Piñero was appointed Interventor of the Province of San Luis in 1896, following which he participated in negotiations on Argentina's border dispute with Chile. He then began advancing vocational education as a means to foster an infant, though growing, industrial sector, and established a technology school, the Society for Industrial Education, in 1900. His work as Dean of the school earned Piñero an appointment in 1906 as Minister of Education by President José Figueroa Alcorta, a relatively pro-reform conservative who presided over the enactment of many of the nation's first labor laws.

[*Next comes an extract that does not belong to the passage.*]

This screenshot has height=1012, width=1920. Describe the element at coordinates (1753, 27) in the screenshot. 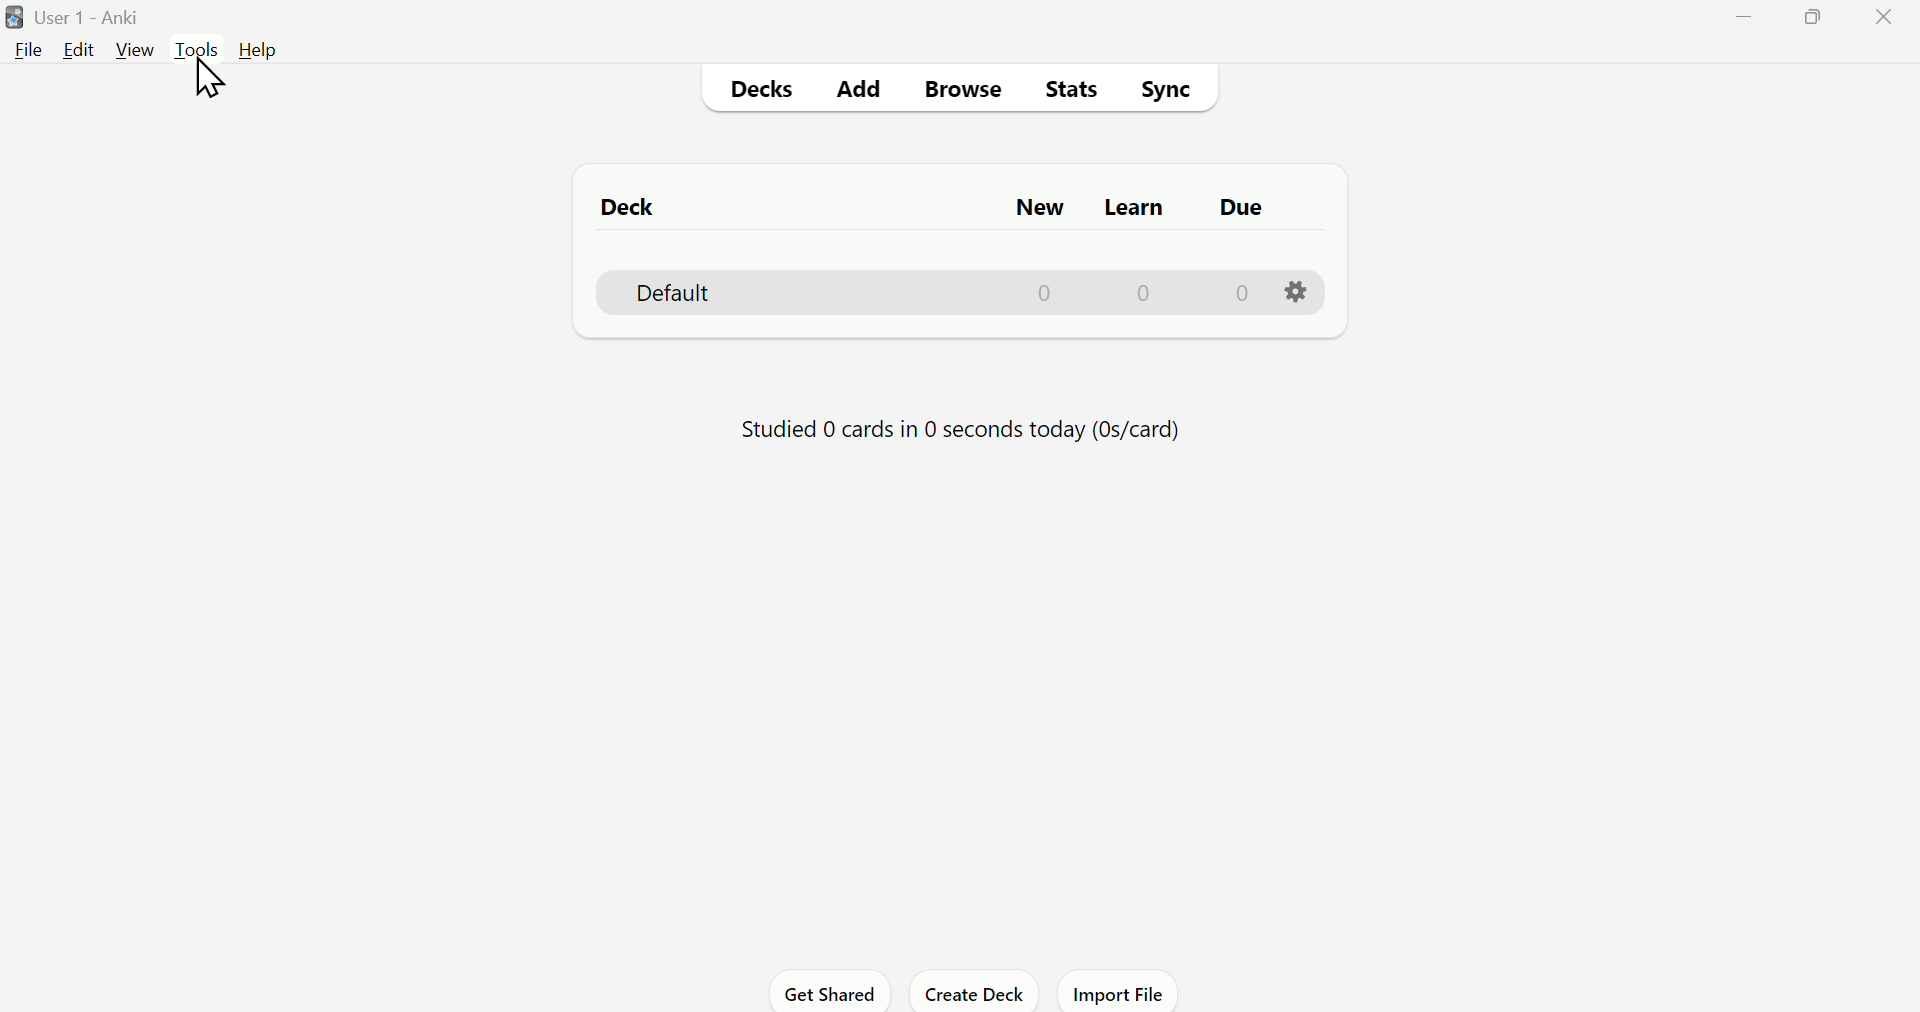

I see `Minimize` at that location.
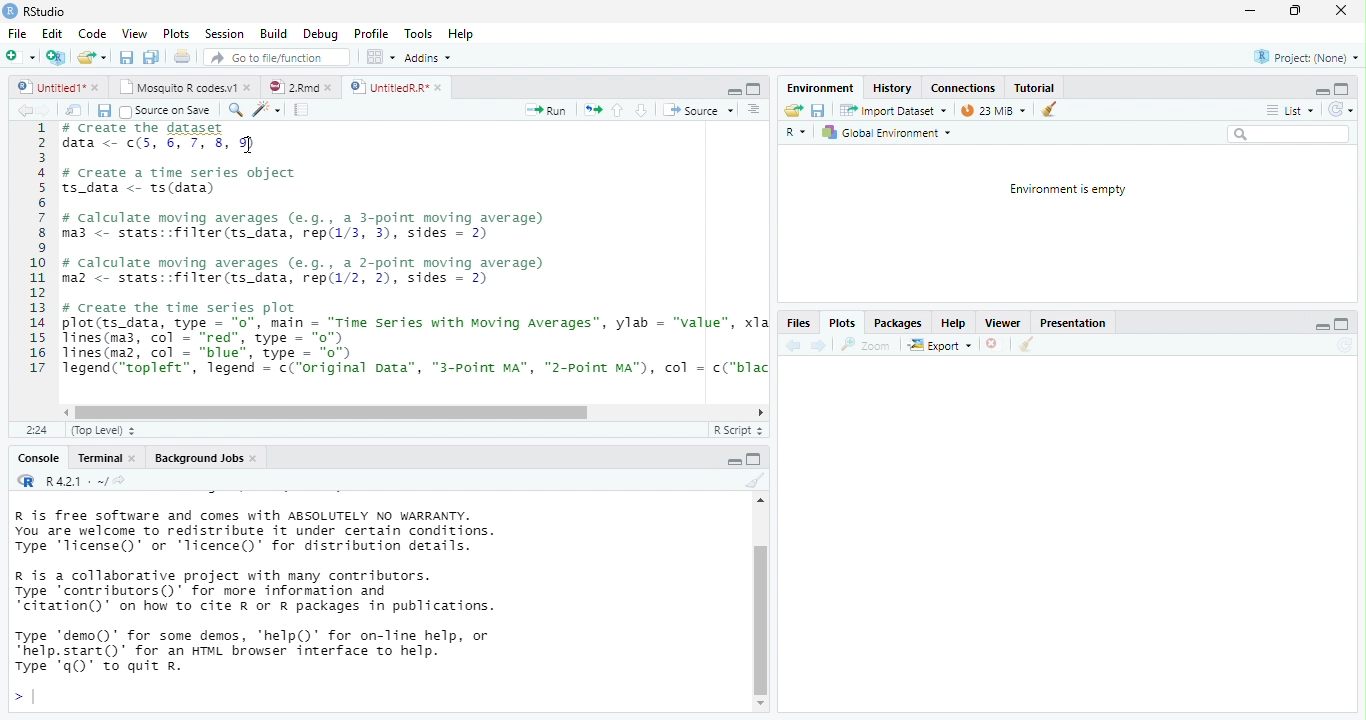 Image resolution: width=1366 pixels, height=720 pixels. What do you see at coordinates (1035, 87) in the screenshot?
I see `Tutorial` at bounding box center [1035, 87].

Piñero hosted the International Congress of Americanists, in 1910.

Responding to a lack of a uniform body governing ethical practices among Argentine Lawyers, Piñero helped establish the Buenos Aires Bar Association (Colegio de Abogados de Buenos Aires), in 1913, and served as its first president. He was also honored with the presidency of the new, National Commission on Teatro Cervantes, in 1916. Piñero was nominated by the conservative National Concentration alliance to run against the incumbent Radical Civic Union (UCR) in the 1922 elections, though he was defeated by the UCR by around 40%.

Piñero retired from political life, devoting his time to writing numerous texts on Argentine history and law, as well as to the Mitre Institution, a historical society specializing in the life of former President Bartolomé Mitre. Piñero died in 1938, at age 80.